In 1552 or 1553, Mary of Guise paid her 2,633 livre tournois. When Jean Sinclair wrote to Mary of Guise from the Château de Blois in 1553 she signed her letter "Jaine Syncler, nureis to our soveraine lady". In French records, her name was recorded as "Jehanne de St Clere".

She was anxious that she had been omitted from the household allowances and hoped that Mary of Guise would be able to help. Sinclair wrote that she was "come of honest folks" and would not be persuaded to abandon the service of Queen Mary. Sinclair complained that formerly she had her meals with the "lord's daughters", meaning the four Maries, Mary Beaton, Mary Fleming, Mary Livingston and Mary Seton, who had been sent away to Poissy for a time. The change was made by Henri II who thought Mary would do better with fewer Scottish companions.

Around this time, Françoise de Paroy, d'Estainville, Mary's governess, wrote to Mary of Guise that more attendants, beside the nurse or nourrice were required. The young queen's household in France was re-organised again in 1554 by Comptroller Astier, who subsequently came to Scotland as director of military finance during the refortification of Eyemouth and Inchkeith.
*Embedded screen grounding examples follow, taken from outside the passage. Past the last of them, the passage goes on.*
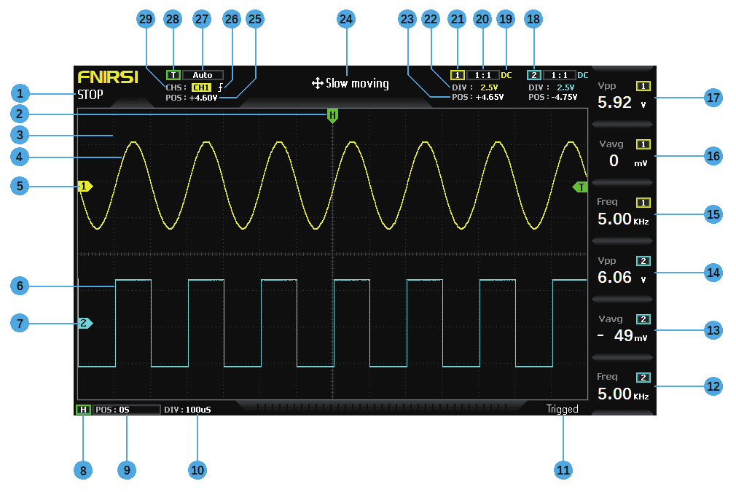The width and height of the screenshot is (736, 492).
Task: Open DIV : 100uS timebase setting
Action: tap(187, 410)
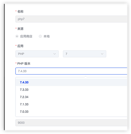This screenshot has width=131, height=134.
Task: Click the 名称 field label
Action: click(20, 12)
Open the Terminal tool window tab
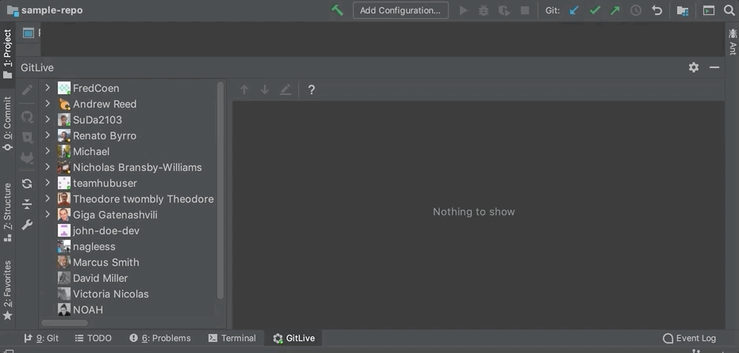 [x=232, y=338]
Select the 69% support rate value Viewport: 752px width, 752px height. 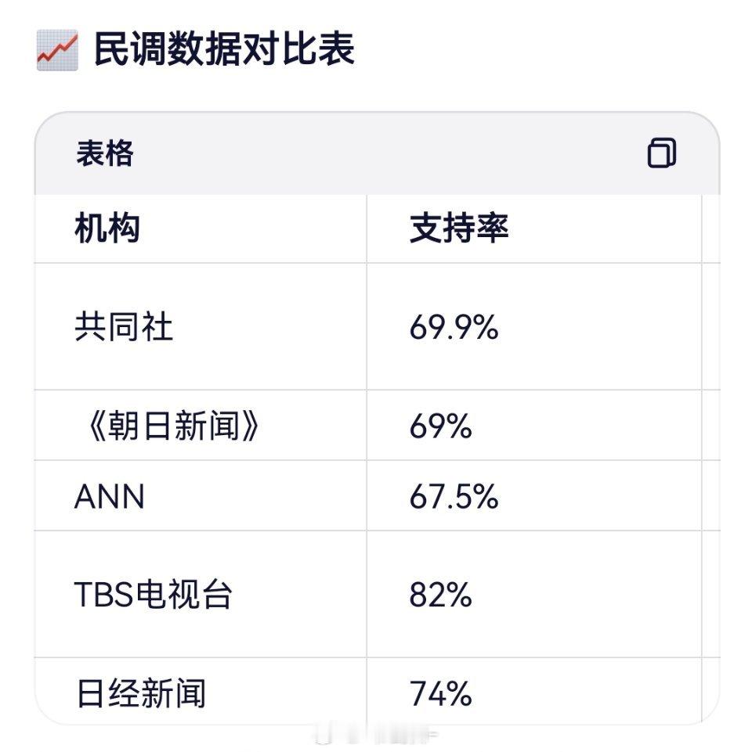(442, 423)
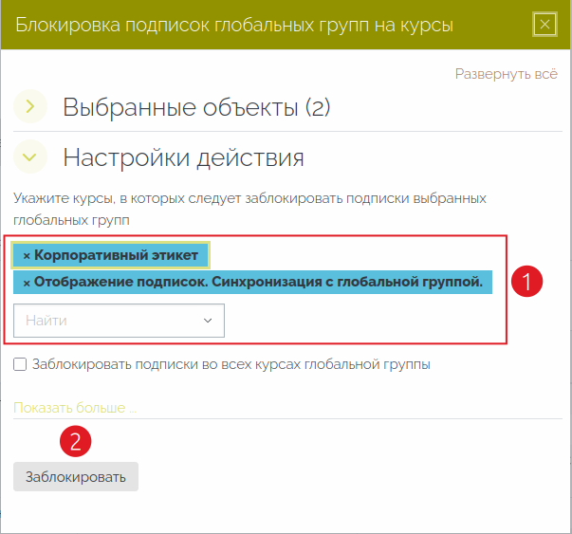Viewport: 572px width, 534px height.
Task: Close the subscription blocking dialog
Action: [544, 25]
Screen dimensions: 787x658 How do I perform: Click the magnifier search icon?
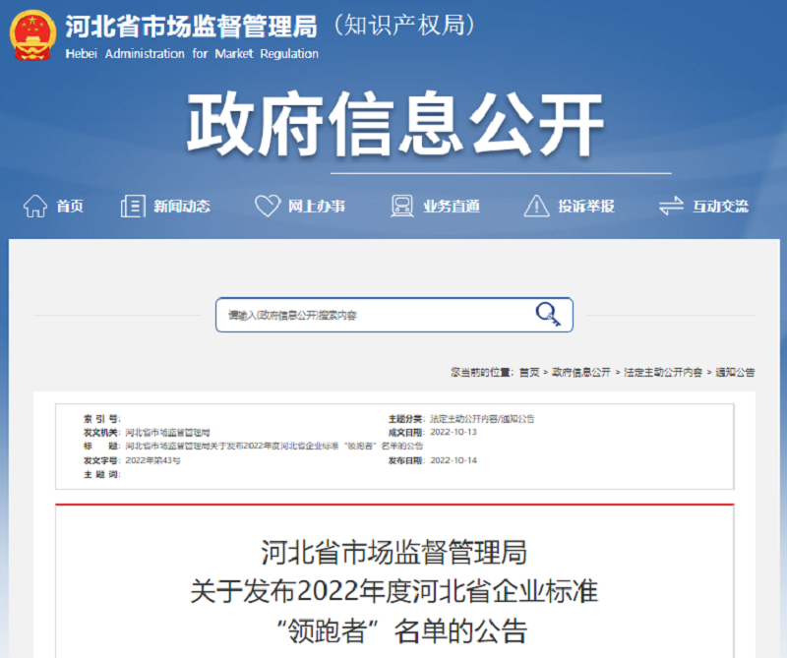coord(546,313)
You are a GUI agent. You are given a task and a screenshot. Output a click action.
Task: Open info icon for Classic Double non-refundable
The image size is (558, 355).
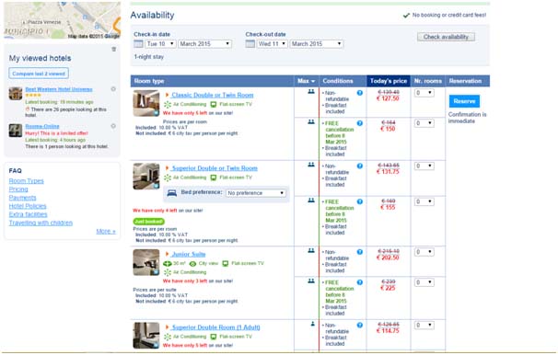tap(360, 93)
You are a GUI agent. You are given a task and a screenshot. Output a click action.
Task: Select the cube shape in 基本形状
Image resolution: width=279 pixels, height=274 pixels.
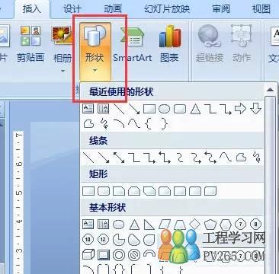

Among the new appointments in the French household, Claude de Pons, demoiselle du Mesnil, was made governess of the young women. In 1555, Mary's grandmother, Antoinette of Bourbon, complained that only Agathe Burgensis, the chamber woman, slept in Mary's bedchamber.

Jean Sinclair was granted lands at Cornton and at Newtonlees near Dunbar in March 1543. Her husband was John Kemp, probably a brother of Henry Kemp of Thomastoun, pursemaster to James V and keeper of his jewels.

Jean (or Janet) Sinclair died sometime before 1557. John Kemp outlived her and continued to receive her pension from the lands of Cornton. Queen Mary mentioned them as "Jehanne Saint-Clere" and "Jhan Camp" in a letter to her mother about a property transaction in May 1557.